BRIEF |
Extract every line between the one with "Given: Go to the previous record arrow icon" and the end of the entries, both included, word for word and free of pictures.

[Collection entries]

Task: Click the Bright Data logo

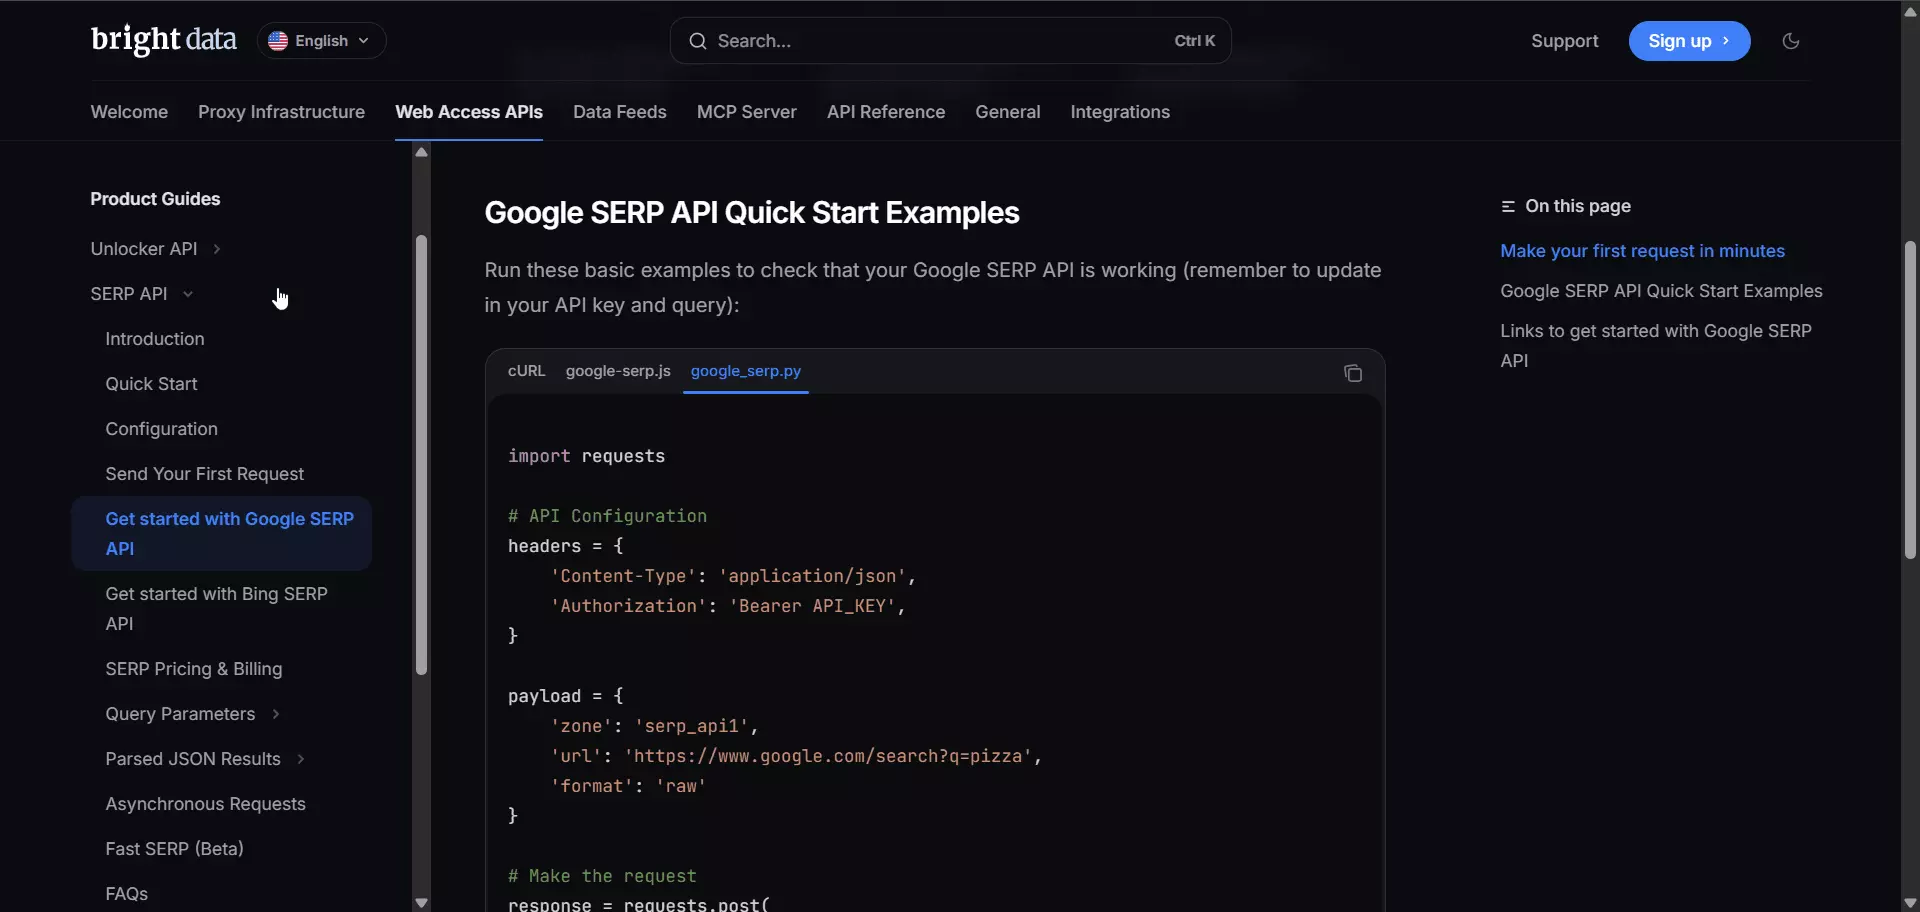Action: [x=164, y=40]
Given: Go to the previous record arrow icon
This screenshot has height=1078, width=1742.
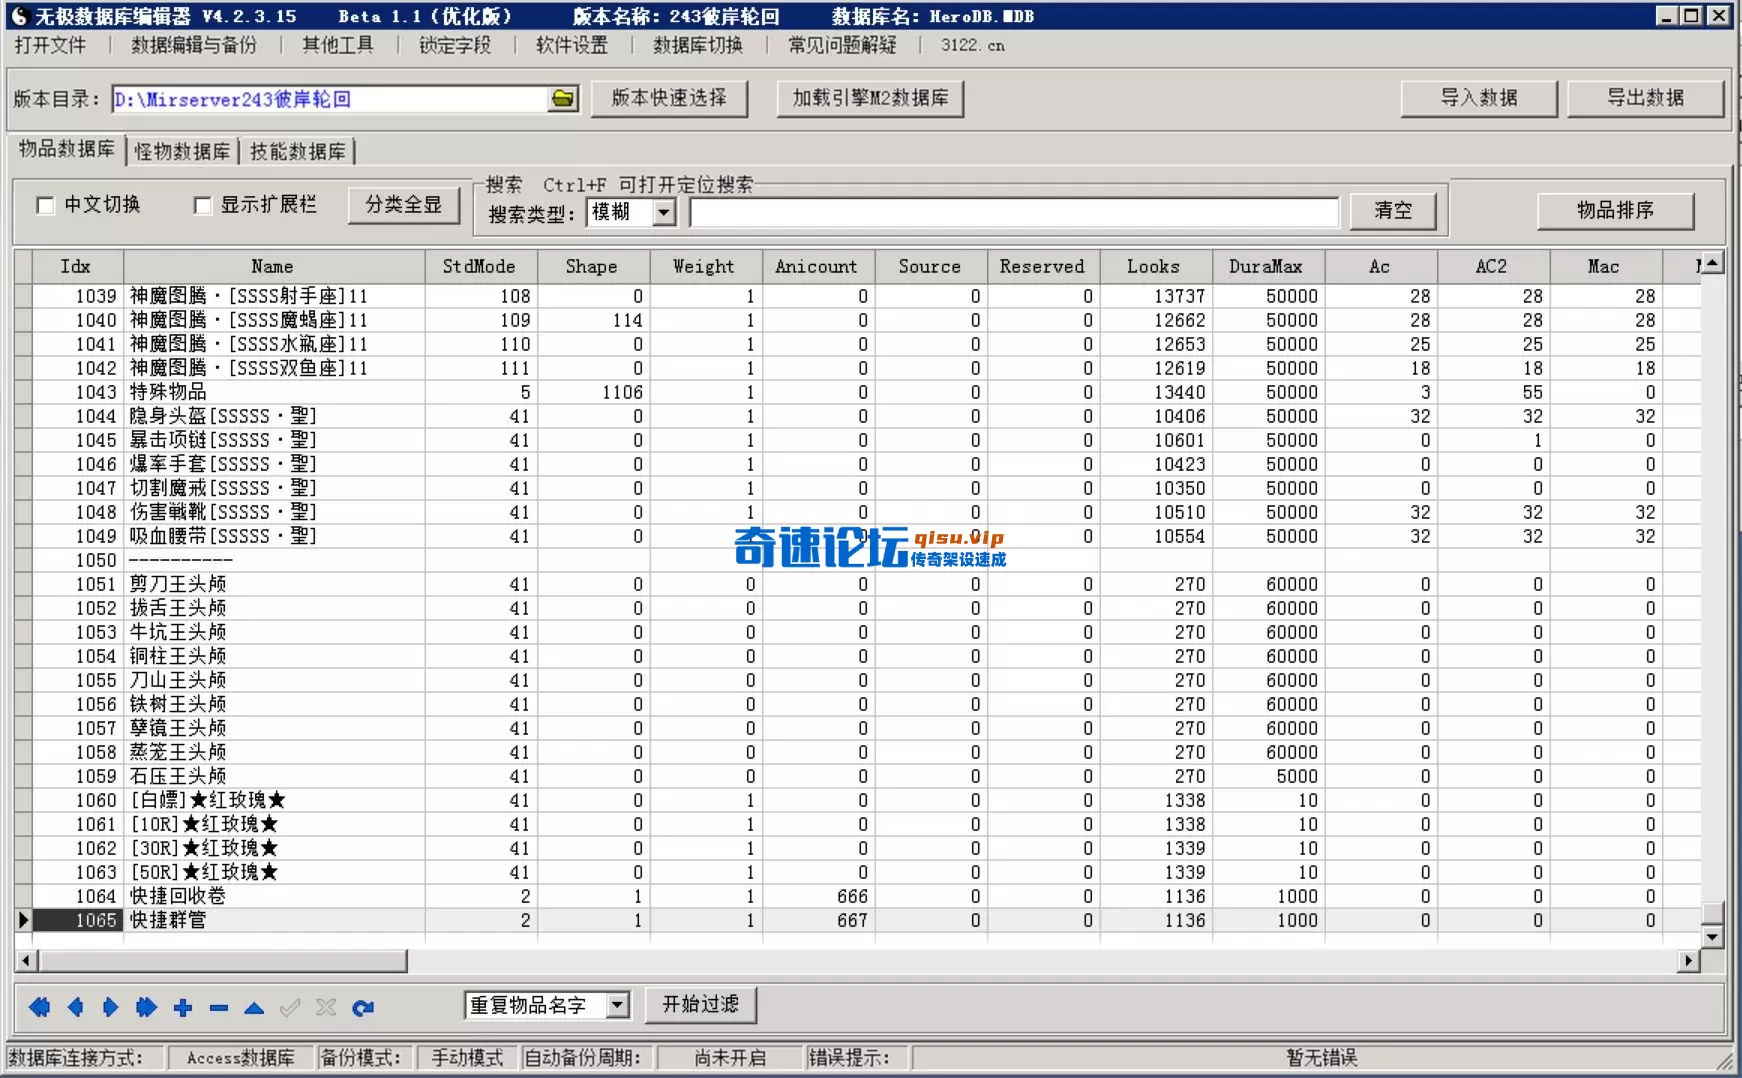Looking at the screenshot, I should [75, 1008].
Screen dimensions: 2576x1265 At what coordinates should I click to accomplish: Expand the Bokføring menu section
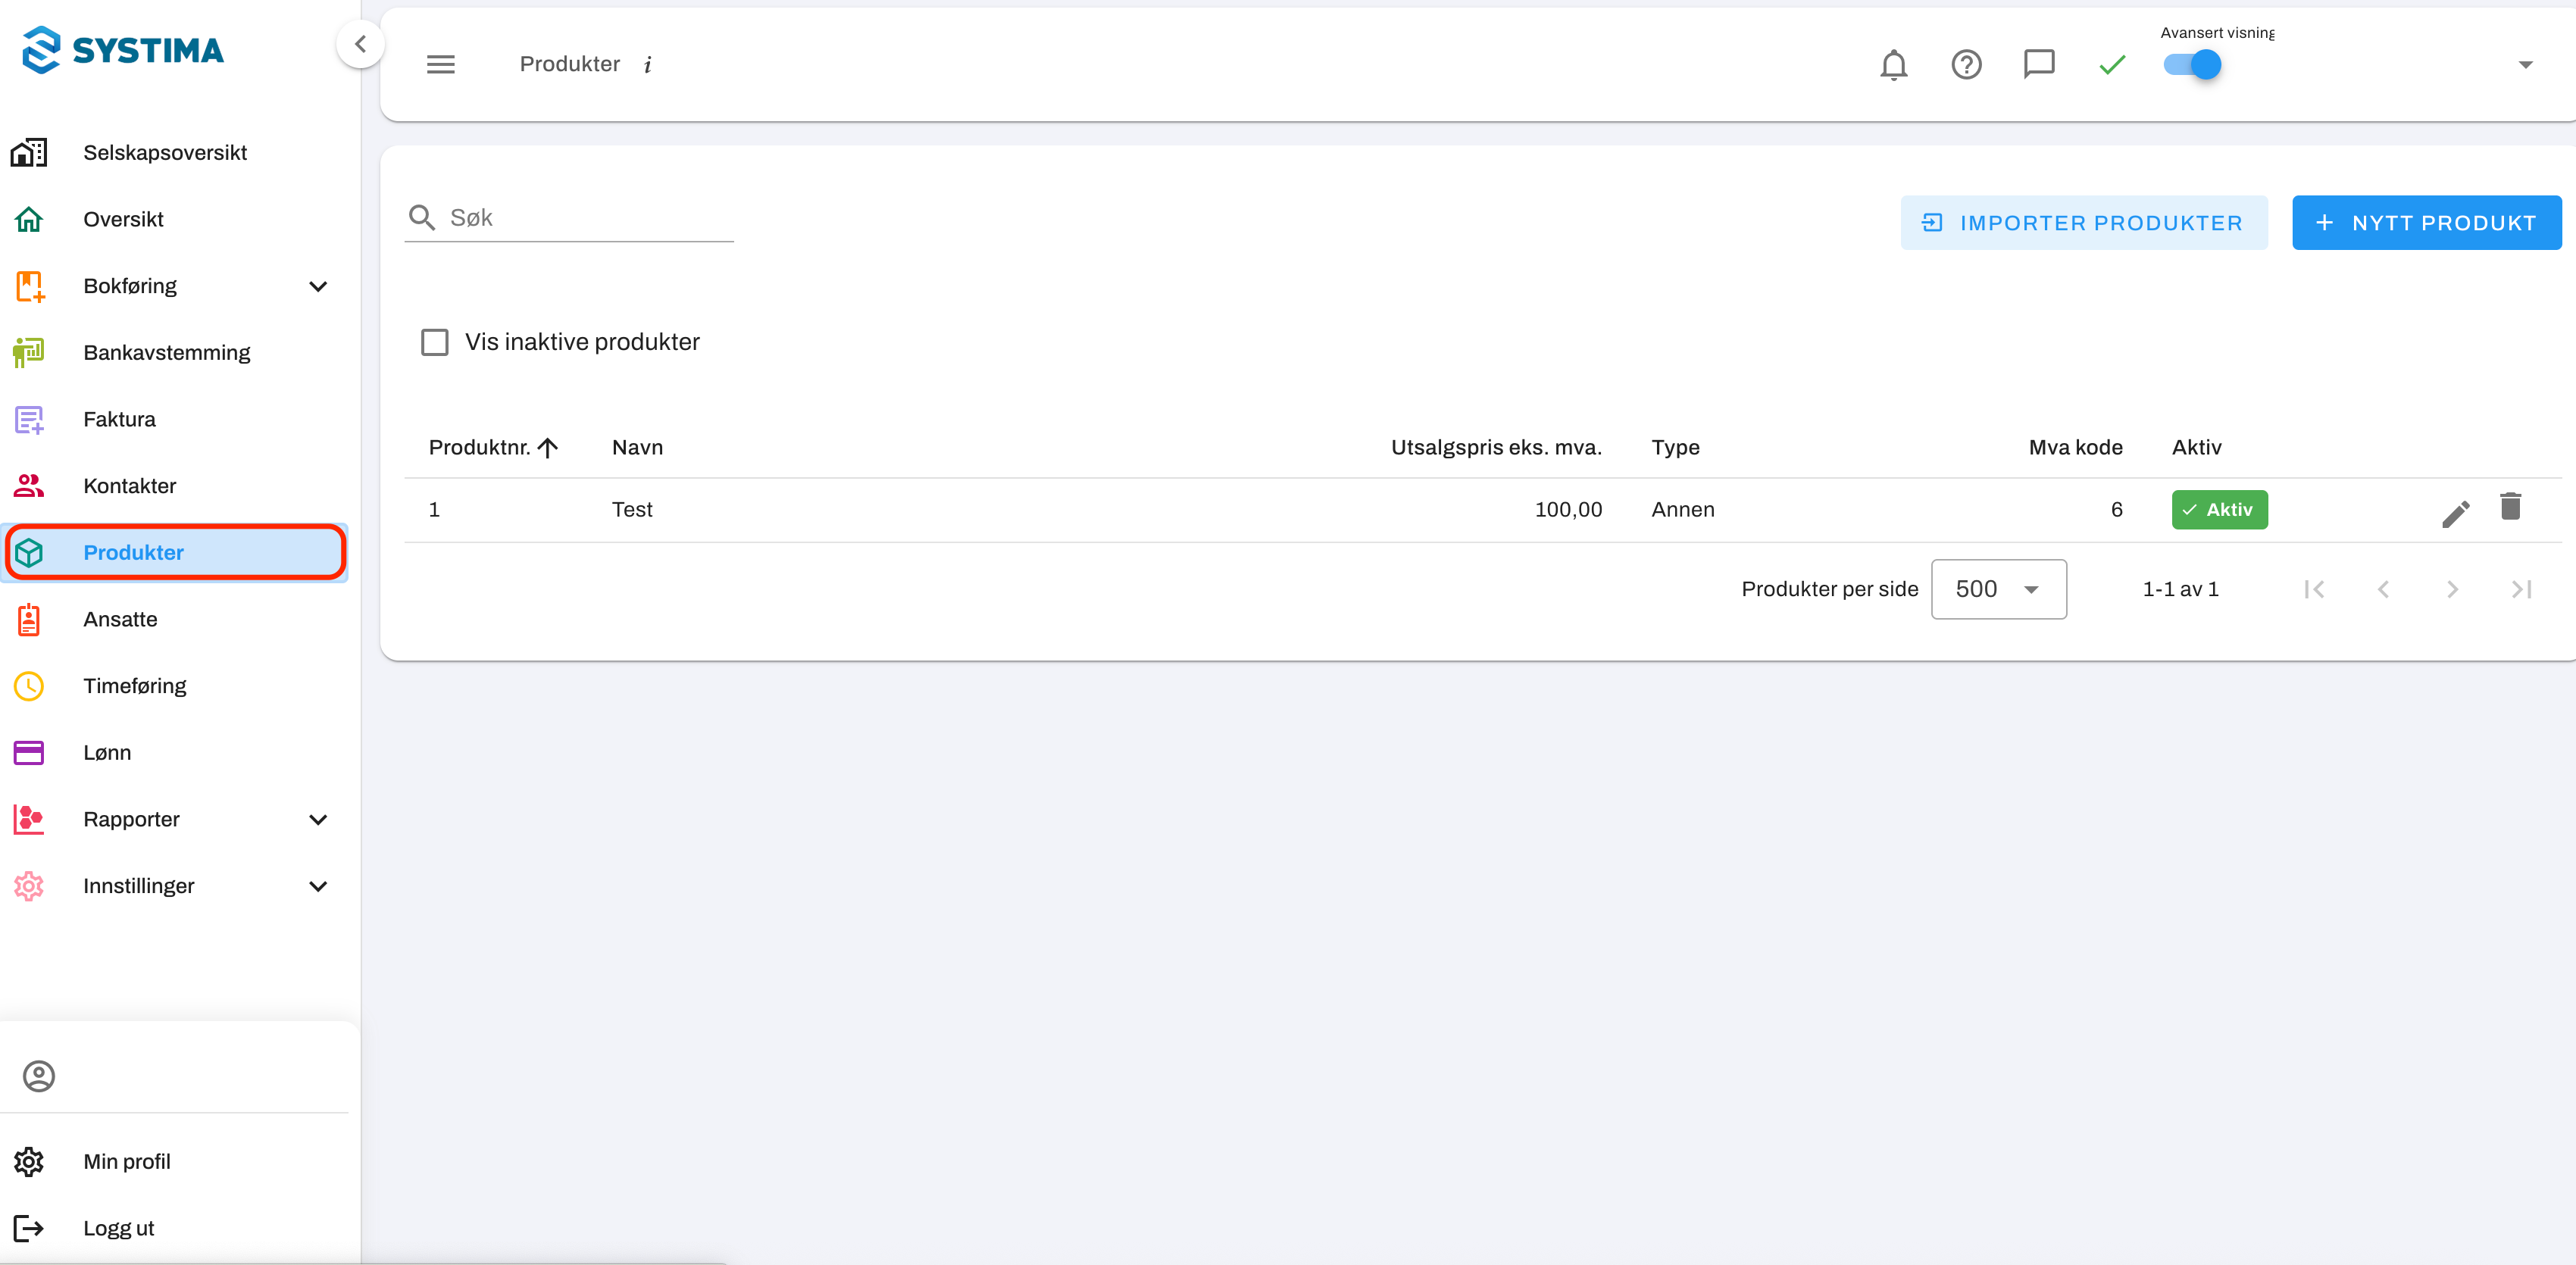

RESPONSE TO THE TASK |
Given: Go to the previous record arrow icon
This screenshot has height=1078, width=1742.
Looking at the screenshot, I should [75, 1008].
Screen dimensions: 2576x1265 At what coordinates should I click to accomplish: Expand the Bokføring menu section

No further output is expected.